*What is expected*: Go through the material and return every line that contains the string "computer".

┌──

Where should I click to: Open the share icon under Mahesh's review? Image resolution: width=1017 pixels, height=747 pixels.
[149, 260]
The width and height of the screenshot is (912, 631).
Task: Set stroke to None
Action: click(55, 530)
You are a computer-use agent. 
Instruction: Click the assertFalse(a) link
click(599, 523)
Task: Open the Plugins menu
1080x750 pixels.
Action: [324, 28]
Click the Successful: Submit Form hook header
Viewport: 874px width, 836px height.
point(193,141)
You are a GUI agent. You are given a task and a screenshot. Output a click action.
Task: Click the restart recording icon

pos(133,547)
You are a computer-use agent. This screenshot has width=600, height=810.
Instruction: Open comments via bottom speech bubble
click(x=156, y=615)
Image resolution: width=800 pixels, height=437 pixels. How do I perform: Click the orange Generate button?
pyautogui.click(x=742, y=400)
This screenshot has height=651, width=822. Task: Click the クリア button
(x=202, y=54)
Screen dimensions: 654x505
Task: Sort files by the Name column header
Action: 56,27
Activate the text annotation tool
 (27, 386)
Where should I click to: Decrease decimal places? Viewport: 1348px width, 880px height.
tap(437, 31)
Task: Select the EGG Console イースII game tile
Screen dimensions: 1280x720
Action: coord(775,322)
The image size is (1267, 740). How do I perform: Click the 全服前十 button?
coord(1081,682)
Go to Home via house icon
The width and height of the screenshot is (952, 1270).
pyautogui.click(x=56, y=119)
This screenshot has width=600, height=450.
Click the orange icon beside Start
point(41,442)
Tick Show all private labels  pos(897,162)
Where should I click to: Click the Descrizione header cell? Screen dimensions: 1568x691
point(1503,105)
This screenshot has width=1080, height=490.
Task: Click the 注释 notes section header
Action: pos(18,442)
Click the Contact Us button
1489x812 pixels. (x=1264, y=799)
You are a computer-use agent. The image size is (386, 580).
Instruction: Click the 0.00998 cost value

└──

*Written solution*:
You are a computer-use agent. 
You are a computer-use agent. This screenshot has width=600, height=810.
You are a computer-use agent. The image size is (386, 580).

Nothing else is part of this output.